BEGIN

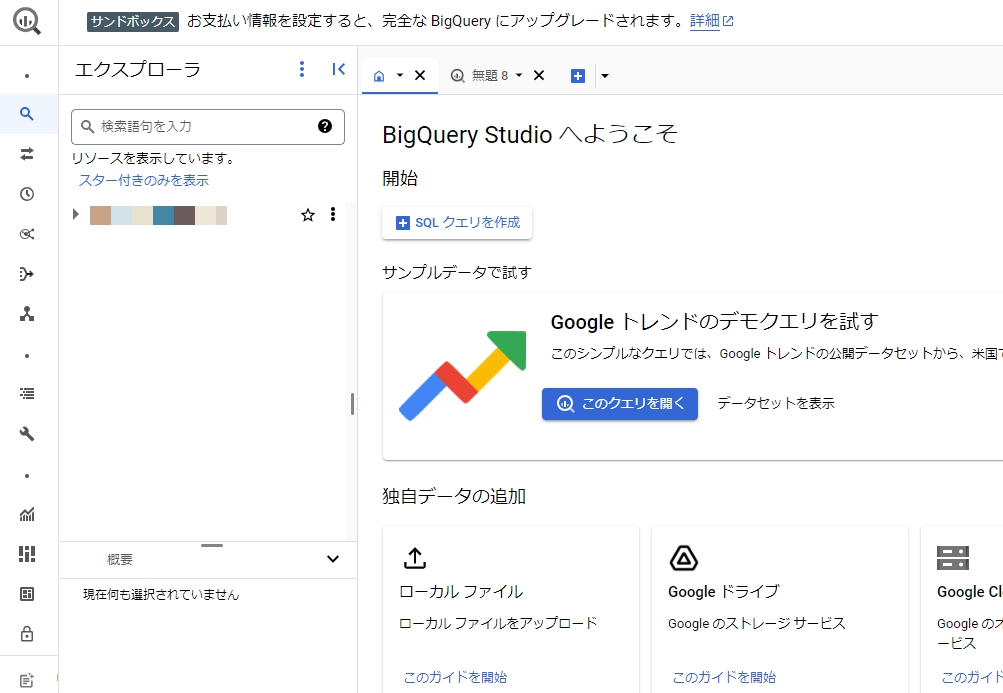The width and height of the screenshot is (1003, 693).
Task: Open the Explorer overflow menu
Action: [301, 69]
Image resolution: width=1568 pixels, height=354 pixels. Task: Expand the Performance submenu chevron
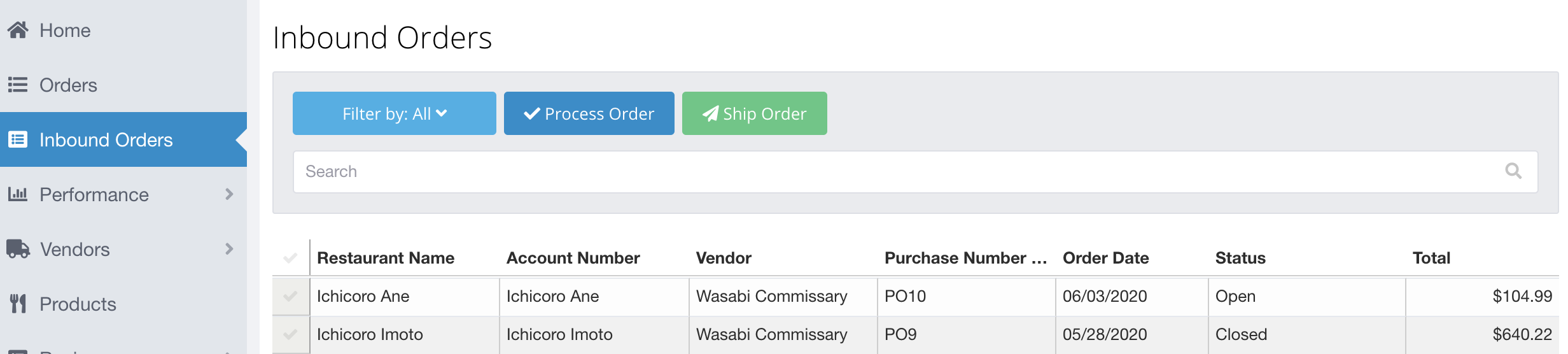tap(229, 194)
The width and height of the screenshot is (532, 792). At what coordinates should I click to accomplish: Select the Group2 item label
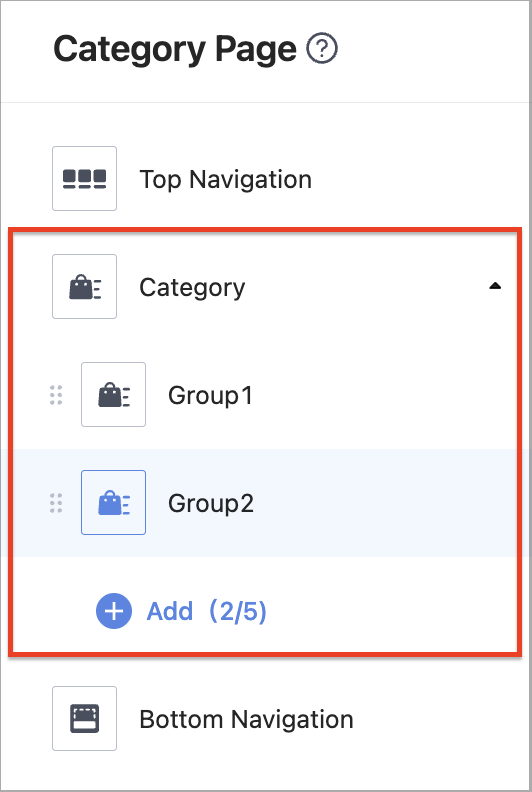click(x=211, y=504)
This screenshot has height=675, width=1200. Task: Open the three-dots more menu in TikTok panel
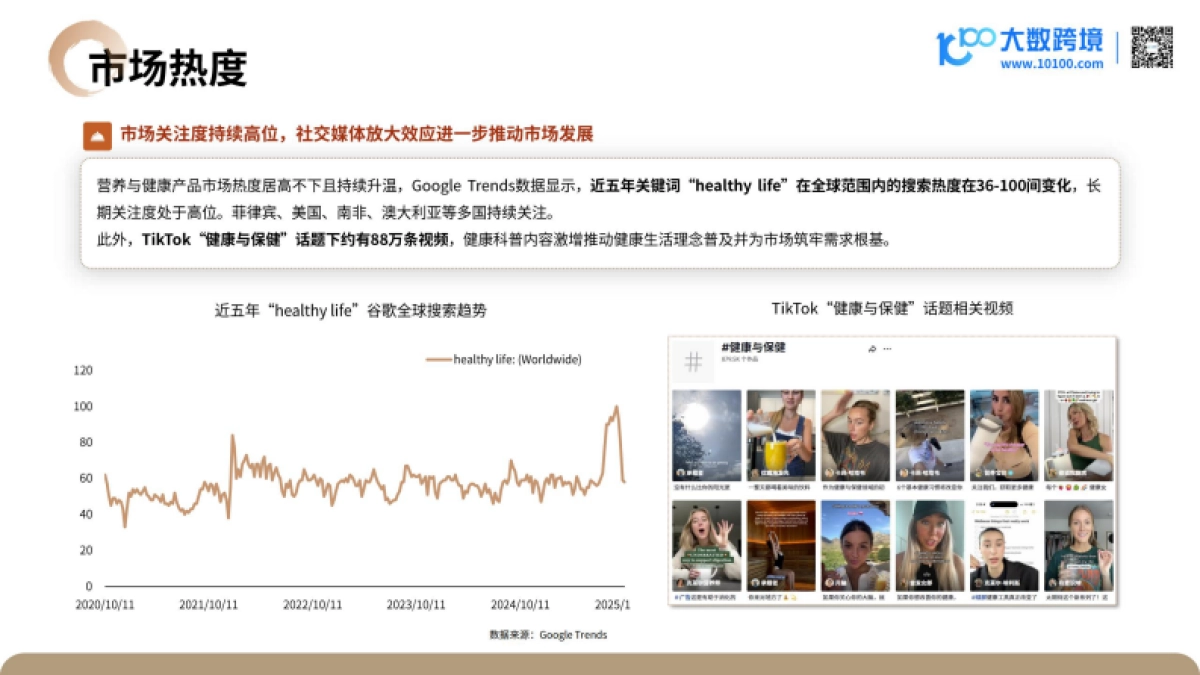click(x=887, y=349)
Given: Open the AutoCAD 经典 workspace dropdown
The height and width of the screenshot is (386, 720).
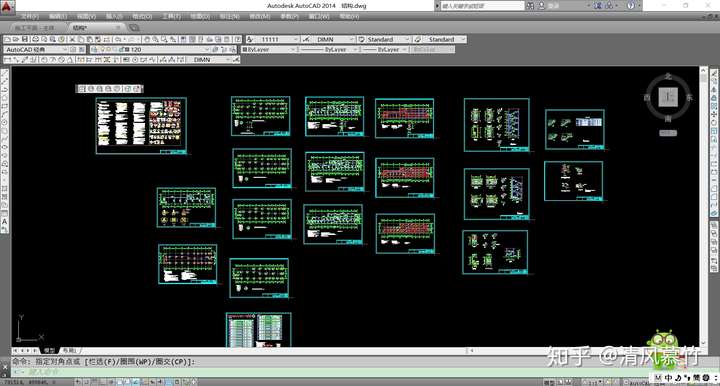Looking at the screenshot, I should click(x=65, y=49).
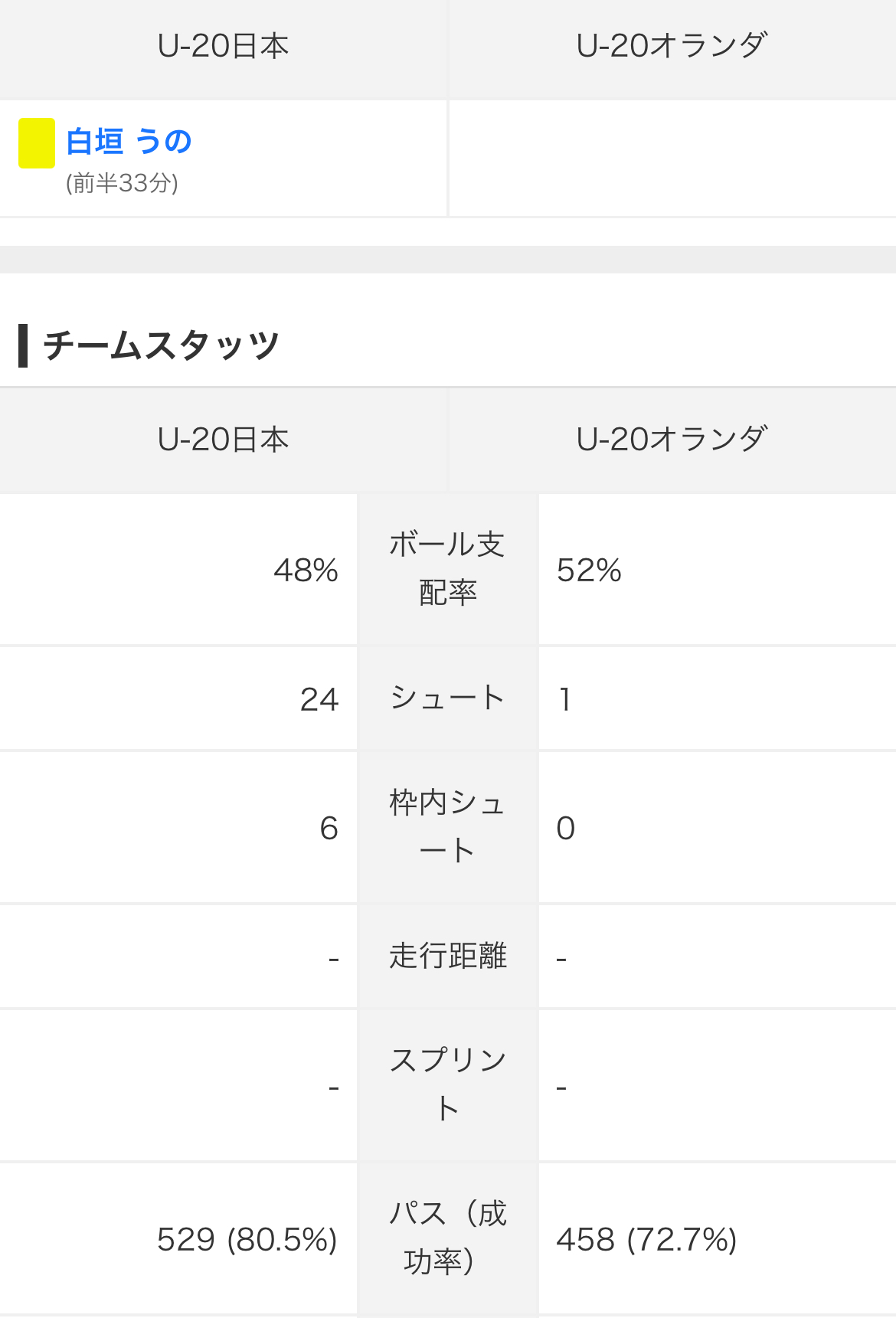The width and height of the screenshot is (896, 1318).
Task: Click the シュート stat label
Action: pos(447,698)
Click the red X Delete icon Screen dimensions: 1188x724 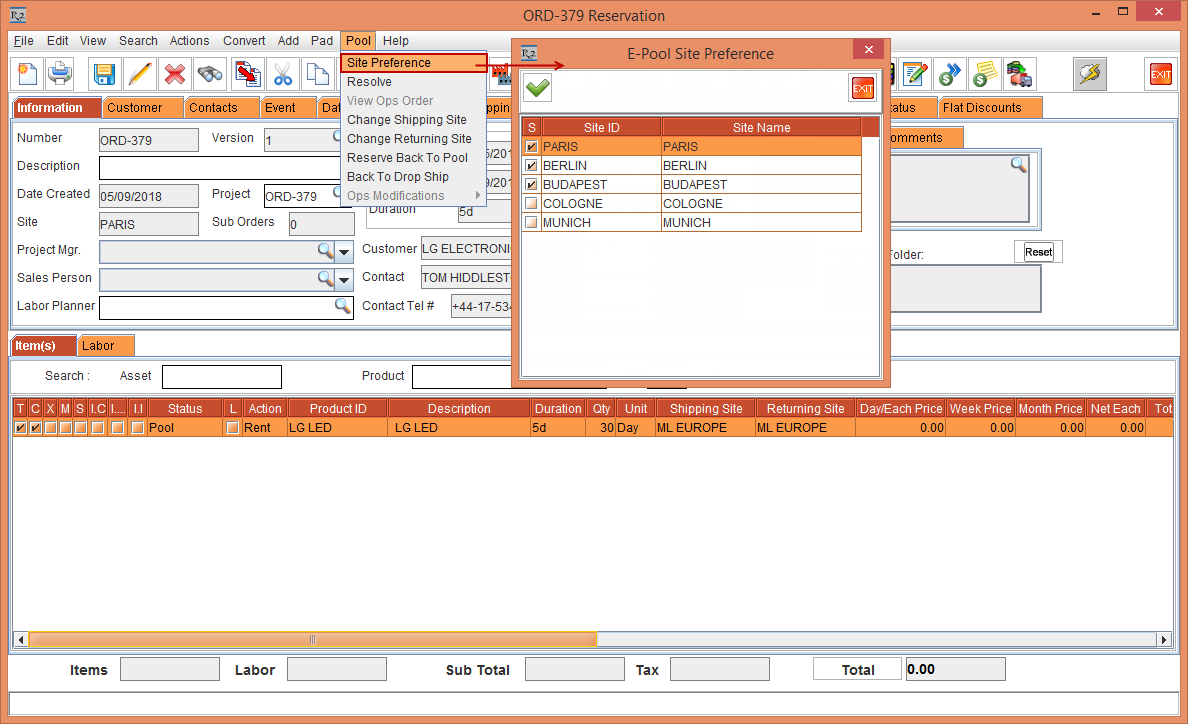175,74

END

About this exercise: Would you copy out, exactly and with no pictures, only the lines above from the one that contains "The width and height of the screenshot is (532, 792)." through the one that contains "Given: Open the AutoCAD 经典 workspace dropdown"?

Answer to this task:
The width and height of the screenshot is (532, 792). At what coordinates should I click to accomplish: Select the Group2 item label
click(x=211, y=504)
This screenshot has height=675, width=1200. Task: Open the three-dots more menu in TikTok panel
click(x=887, y=349)
Given: Open the AutoCAD 经典 workspace dropdown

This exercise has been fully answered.